Only the lines from the top of the material through the line containing "Click the AI" should be restated, each one exactly.

::: SOURCE MATERIAL :::

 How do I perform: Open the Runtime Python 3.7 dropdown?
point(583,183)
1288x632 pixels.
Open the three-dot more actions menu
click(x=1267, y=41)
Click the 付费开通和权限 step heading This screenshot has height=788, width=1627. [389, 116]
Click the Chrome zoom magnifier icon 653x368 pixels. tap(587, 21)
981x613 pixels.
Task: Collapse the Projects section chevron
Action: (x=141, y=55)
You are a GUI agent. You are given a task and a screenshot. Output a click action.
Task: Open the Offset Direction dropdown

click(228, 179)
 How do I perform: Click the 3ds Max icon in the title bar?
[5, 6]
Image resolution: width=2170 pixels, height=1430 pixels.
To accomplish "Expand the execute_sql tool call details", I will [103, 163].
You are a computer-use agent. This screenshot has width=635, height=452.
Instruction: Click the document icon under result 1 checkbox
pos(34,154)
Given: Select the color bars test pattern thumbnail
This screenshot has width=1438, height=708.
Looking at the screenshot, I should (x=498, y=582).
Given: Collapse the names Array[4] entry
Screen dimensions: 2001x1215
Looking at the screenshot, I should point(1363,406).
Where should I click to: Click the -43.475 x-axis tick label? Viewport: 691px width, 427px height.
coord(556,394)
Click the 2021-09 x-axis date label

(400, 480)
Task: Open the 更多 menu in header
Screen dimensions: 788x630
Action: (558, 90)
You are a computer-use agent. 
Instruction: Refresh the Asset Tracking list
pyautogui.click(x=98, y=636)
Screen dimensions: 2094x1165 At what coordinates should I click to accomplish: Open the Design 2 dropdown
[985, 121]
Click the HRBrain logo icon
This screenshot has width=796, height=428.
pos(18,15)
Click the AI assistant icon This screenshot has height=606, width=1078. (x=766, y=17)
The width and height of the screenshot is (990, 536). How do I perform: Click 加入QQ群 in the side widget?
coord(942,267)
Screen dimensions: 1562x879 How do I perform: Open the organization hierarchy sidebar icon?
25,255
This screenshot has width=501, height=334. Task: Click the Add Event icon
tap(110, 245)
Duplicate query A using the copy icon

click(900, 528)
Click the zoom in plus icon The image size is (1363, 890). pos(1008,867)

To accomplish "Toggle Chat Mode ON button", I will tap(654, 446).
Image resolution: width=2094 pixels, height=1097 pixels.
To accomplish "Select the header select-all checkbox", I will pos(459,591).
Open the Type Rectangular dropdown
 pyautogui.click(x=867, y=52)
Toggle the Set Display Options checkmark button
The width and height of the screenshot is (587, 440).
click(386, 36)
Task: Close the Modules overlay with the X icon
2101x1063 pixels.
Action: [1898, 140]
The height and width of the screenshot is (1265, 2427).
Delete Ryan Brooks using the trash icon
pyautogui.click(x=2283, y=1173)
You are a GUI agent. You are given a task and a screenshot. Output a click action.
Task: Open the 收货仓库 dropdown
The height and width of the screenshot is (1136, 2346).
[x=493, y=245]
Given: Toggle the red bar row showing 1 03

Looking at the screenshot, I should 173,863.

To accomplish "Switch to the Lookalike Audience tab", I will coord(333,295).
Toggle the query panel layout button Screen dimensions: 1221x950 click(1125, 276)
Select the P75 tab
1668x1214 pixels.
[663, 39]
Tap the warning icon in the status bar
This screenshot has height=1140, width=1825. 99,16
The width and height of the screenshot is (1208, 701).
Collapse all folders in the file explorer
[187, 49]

:::

→ **EXERCISE ANSWER**:
 How do I perform: Open the Runtime Python 3.7 dropdown?
point(583,183)
1288x632 pixels.
Open the three-dot more actions menu
click(x=1267, y=41)
Click the 付费开通和权限 step heading This screenshot has height=788, width=1627. [389, 116]
Click the Chrome zoom magnifier icon 653x368 pixels. tap(587, 21)
981x613 pixels.
Task: Collapse the Projects section chevron
Action: (x=141, y=55)
You are a GUI agent. You are given a task and a screenshot. Output a click action.
Task: Open the Offset Direction dropdown

click(228, 179)
 How do I perform: Click the 3ds Max icon in the title bar?
[5, 6]
Image resolution: width=2170 pixels, height=1430 pixels.
To accomplish "Expand the execute_sql tool call details", I will [103, 163].
You are a computer-use agent. This screenshot has width=635, height=452.
Instruction: Click the document icon under result 1 checkbox
pos(34,154)
Given: Select the color bars test pattern thumbnail
This screenshot has width=1438, height=708.
Looking at the screenshot, I should (x=498, y=582).
Given: Collapse the names Array[4] entry
Screen dimensions: 2001x1215
Looking at the screenshot, I should point(1363,406).
Where should I click to: Click the -43.475 x-axis tick label? Viewport: 691px width, 427px height.
coord(556,394)
Click the 2021-09 x-axis date label

(400, 480)
Task: Open the 更多 menu in header
Screen dimensions: 788x630
Action: (558, 90)
You are a computer-use agent. 
Instruction: Refresh the Asset Tracking list
pyautogui.click(x=98, y=636)
Screen dimensions: 2094x1165 At what coordinates should I click to accomplish: Open the Design 2 dropdown
[985, 121]
Click the HRBrain logo icon
This screenshot has width=796, height=428.
pos(18,15)
Click the AI assistant icon This screenshot has height=606, width=1078. (x=766, y=17)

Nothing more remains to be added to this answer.